▸ What you have to do:
From the line containing "Given: Expand the Security section chevron" to the end of the records below, both included, every line should be repeated exactly; pictures should be dropped.

Top of Records for this exercise

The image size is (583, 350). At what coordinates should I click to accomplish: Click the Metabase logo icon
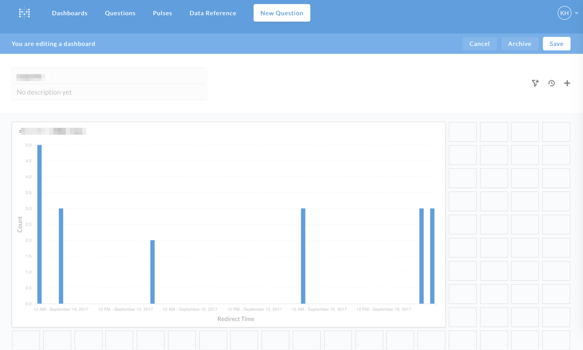point(24,13)
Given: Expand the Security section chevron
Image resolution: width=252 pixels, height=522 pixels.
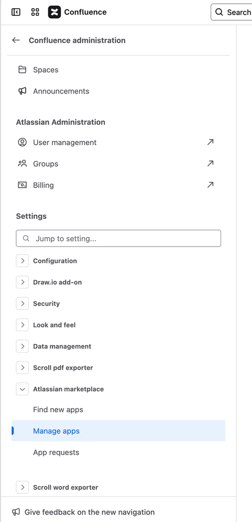Looking at the screenshot, I should point(23,303).
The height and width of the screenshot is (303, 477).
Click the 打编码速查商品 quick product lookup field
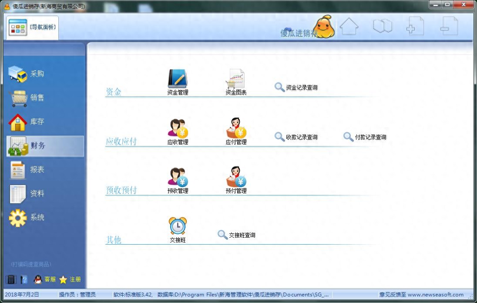tap(30, 264)

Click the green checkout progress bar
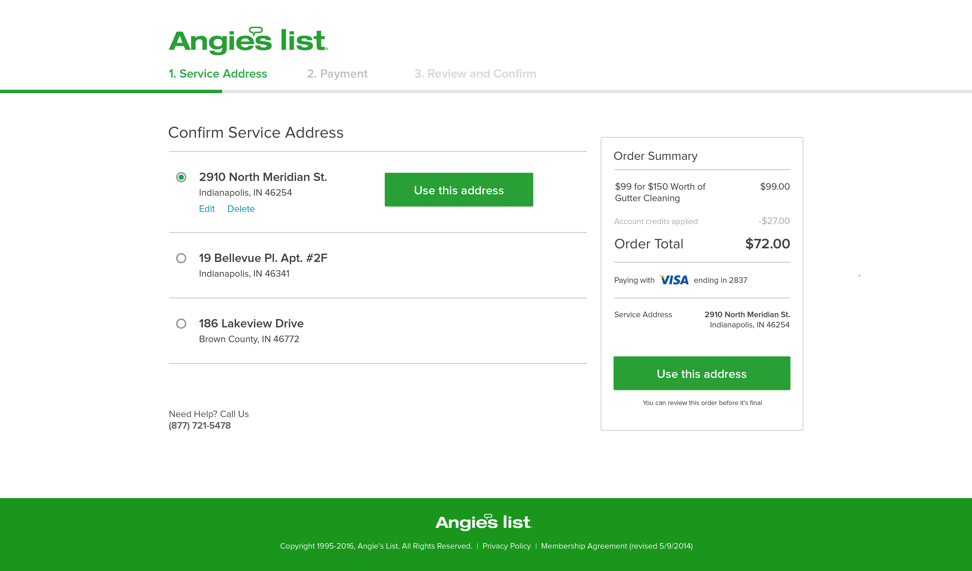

Bottom of Records for this exercise

▸ Answer to this exercise:
Given: Expand the Security section chevron
Image resolution: width=252 pixels, height=522 pixels.
Looking at the screenshot, I should point(23,303).
The height and width of the screenshot is (303, 477).
Click the 打编码速查商品 quick product lookup field
tap(30, 264)

Click the green checkout progress bar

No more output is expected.